Data for locating visible targets:
-- Start --

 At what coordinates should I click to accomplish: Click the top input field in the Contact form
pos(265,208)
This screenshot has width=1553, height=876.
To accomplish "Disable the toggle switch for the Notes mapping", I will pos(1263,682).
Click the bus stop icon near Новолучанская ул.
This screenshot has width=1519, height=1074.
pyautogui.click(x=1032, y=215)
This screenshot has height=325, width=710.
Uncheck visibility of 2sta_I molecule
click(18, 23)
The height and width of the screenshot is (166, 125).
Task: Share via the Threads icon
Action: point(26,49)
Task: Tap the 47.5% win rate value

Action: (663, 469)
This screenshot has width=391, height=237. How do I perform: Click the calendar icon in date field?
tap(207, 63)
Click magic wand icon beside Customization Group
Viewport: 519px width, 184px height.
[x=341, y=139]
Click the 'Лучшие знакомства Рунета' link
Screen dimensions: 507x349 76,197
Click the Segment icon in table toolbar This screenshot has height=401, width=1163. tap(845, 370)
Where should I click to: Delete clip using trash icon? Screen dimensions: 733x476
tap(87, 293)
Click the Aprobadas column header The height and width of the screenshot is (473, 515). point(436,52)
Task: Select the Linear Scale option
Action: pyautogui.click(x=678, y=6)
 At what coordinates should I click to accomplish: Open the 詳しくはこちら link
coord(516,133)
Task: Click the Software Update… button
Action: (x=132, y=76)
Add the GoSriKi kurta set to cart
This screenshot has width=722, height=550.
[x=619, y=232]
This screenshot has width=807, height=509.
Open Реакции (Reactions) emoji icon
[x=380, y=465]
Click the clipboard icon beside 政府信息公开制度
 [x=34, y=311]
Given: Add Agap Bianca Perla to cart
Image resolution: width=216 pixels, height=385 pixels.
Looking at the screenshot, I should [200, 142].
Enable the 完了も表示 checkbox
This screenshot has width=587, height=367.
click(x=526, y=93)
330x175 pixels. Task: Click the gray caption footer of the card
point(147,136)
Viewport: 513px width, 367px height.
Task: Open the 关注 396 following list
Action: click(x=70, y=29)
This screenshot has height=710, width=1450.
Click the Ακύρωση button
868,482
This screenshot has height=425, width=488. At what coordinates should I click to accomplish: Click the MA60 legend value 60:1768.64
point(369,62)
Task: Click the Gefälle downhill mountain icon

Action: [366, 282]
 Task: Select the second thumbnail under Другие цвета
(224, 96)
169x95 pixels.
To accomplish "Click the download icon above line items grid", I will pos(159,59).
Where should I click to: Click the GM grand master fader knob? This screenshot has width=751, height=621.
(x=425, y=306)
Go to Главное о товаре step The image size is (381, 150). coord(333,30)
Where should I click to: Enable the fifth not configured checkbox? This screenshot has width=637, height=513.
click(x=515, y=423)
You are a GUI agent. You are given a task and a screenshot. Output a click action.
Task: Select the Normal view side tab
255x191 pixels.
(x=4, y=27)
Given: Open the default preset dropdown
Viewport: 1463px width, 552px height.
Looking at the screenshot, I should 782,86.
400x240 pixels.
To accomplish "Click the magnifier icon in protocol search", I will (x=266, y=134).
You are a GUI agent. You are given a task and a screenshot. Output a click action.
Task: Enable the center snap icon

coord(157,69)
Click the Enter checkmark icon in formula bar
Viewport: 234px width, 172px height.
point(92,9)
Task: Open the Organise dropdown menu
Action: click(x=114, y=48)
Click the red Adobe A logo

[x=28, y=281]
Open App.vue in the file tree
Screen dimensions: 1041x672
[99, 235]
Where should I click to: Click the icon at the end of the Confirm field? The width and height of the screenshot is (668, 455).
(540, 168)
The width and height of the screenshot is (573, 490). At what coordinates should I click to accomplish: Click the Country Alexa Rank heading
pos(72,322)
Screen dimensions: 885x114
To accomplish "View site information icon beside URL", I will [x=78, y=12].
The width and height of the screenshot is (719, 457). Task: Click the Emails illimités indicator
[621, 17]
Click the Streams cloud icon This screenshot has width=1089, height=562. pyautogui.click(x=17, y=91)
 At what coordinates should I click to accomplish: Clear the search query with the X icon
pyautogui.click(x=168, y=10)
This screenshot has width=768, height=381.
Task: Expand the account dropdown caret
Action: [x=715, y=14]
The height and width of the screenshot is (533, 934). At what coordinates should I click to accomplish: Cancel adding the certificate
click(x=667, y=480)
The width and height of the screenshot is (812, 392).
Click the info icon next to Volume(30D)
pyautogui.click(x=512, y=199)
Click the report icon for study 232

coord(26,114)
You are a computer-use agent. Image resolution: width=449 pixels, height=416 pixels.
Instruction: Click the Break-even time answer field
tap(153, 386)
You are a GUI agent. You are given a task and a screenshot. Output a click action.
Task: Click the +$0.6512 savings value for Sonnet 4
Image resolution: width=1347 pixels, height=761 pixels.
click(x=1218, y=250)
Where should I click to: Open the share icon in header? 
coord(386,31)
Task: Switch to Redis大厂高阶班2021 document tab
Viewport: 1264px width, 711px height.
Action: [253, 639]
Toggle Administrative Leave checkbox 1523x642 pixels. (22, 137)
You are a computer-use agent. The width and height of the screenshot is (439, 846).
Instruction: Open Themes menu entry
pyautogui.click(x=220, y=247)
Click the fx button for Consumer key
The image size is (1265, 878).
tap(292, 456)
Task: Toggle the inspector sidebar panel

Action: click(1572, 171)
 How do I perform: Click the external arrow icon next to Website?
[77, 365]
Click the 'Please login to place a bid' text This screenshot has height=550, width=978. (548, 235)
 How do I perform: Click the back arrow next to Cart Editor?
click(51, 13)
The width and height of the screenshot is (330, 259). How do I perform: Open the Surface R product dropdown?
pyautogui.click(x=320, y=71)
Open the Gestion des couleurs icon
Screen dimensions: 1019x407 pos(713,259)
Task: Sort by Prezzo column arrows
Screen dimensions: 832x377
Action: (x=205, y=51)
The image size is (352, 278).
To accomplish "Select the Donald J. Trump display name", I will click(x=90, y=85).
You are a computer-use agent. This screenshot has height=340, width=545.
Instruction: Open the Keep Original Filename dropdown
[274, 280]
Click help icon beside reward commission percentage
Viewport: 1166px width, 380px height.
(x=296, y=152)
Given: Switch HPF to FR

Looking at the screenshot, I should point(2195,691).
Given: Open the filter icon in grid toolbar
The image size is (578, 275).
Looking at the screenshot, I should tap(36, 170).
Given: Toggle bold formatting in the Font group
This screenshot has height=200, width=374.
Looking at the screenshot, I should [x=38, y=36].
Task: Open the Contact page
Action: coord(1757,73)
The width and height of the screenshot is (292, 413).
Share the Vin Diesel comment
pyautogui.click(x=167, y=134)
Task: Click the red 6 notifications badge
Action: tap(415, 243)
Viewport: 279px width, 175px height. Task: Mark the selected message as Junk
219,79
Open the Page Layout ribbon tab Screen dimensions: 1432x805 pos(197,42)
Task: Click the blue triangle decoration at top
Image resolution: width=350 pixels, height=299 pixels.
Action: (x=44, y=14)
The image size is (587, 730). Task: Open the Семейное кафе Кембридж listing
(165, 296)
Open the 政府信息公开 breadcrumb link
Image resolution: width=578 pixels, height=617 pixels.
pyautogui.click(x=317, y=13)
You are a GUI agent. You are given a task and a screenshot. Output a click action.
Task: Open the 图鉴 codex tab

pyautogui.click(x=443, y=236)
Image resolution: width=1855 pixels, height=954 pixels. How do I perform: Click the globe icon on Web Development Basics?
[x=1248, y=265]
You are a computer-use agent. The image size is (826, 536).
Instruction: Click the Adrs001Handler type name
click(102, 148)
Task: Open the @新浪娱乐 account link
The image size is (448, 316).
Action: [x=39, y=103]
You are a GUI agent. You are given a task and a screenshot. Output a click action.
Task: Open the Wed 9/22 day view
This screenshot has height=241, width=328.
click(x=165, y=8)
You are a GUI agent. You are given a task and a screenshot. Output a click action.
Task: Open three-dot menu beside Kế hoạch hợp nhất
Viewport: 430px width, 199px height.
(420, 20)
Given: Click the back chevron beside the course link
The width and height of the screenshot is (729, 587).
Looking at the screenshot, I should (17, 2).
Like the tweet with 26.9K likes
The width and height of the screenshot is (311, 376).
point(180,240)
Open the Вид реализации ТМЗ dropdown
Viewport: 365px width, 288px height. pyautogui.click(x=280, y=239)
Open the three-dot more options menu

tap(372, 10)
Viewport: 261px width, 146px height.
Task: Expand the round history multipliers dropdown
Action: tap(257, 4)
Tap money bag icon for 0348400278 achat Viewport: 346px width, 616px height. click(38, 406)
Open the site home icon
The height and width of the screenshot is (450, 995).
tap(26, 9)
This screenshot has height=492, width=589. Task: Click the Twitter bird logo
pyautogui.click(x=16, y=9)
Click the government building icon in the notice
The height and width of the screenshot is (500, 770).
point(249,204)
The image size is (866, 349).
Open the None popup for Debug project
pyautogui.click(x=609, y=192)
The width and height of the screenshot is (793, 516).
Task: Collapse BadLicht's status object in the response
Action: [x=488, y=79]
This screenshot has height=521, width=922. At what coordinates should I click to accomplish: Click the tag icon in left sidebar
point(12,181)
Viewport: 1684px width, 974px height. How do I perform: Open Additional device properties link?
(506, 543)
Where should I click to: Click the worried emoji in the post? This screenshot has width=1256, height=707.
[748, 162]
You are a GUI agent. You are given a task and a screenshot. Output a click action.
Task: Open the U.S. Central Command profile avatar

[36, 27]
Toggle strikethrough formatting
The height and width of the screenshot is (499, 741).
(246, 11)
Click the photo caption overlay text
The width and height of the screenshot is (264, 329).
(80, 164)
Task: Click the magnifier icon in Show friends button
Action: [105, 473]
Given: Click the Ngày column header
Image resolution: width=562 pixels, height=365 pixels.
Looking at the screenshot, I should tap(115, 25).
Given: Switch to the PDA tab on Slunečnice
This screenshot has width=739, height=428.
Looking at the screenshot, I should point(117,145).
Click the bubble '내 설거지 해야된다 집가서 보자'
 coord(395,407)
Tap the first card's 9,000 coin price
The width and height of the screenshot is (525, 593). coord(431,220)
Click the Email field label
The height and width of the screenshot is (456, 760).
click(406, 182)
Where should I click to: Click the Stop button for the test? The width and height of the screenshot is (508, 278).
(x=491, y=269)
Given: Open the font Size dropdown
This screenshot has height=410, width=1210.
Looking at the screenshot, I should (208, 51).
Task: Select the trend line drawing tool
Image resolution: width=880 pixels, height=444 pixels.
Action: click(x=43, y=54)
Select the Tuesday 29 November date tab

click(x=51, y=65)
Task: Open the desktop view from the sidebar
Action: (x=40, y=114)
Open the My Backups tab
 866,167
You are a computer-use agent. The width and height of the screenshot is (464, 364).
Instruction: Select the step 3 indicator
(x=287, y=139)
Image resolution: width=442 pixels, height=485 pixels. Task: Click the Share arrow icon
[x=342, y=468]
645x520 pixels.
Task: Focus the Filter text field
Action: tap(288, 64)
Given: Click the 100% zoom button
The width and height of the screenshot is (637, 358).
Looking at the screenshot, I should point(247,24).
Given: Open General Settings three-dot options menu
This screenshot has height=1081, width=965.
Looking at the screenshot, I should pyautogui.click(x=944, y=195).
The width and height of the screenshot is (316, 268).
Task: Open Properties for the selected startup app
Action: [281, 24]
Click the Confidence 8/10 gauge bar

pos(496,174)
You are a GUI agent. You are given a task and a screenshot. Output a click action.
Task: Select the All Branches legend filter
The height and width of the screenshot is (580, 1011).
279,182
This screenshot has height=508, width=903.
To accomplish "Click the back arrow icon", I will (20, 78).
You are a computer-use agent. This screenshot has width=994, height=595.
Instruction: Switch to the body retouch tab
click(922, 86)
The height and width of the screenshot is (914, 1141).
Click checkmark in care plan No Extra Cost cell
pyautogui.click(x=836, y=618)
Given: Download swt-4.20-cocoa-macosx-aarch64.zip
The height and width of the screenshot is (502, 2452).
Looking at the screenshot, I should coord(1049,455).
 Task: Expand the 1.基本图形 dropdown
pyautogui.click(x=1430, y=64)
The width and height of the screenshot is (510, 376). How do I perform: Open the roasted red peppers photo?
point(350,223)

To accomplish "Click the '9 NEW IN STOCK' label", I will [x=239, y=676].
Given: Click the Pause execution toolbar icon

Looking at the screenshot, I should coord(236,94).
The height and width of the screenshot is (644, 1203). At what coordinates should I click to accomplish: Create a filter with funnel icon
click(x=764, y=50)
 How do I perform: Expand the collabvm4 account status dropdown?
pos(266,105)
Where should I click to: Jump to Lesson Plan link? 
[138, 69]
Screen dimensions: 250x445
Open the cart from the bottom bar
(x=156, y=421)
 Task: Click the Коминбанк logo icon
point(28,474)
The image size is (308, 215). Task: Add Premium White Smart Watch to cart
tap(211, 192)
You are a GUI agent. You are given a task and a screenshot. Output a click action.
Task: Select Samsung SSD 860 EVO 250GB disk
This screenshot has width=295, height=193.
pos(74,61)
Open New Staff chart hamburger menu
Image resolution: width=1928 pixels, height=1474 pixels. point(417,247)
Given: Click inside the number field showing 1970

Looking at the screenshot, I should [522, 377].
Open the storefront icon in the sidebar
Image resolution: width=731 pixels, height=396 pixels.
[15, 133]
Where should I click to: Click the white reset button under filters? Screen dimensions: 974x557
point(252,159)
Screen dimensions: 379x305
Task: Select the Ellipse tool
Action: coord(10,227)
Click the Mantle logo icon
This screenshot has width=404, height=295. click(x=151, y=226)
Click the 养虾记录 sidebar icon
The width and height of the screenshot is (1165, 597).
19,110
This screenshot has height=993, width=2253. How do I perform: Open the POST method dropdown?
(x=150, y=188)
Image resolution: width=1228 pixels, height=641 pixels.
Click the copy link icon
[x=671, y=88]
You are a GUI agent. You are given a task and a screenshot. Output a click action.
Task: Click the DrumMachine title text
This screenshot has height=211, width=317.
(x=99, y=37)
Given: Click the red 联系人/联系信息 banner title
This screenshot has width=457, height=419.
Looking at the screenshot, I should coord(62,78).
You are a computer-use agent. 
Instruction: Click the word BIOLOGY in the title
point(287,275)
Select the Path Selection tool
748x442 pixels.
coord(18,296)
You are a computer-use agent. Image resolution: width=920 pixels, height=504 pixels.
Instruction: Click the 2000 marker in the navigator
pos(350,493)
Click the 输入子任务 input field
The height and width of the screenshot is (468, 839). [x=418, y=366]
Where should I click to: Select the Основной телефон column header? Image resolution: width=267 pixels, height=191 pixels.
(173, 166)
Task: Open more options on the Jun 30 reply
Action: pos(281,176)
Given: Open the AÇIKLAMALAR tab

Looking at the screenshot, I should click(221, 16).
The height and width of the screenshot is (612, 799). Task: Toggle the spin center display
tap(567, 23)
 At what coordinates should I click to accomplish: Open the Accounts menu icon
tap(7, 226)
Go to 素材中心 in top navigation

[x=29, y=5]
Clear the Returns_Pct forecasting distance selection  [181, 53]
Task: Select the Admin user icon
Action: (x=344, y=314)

-- End --

Copy the lines of the records above from the very first line through the line containing "Action: (663, 469)", including both of those lines.

 At what coordinates should I click to accomplish: Click the top input field in the Contact form
pos(265,208)
This screenshot has width=1553, height=876.
To accomplish "Disable the toggle switch for the Notes mapping", I will pos(1263,682).
Click the bus stop icon near Новолучанская ул.
This screenshot has width=1519, height=1074.
pyautogui.click(x=1032, y=215)
This screenshot has height=325, width=710.
Uncheck visibility of 2sta_I molecule
click(18, 23)
The height and width of the screenshot is (166, 125).
Task: Share via the Threads icon
Action: point(26,49)
Task: Tap the 47.5% win rate value

Action: (663, 469)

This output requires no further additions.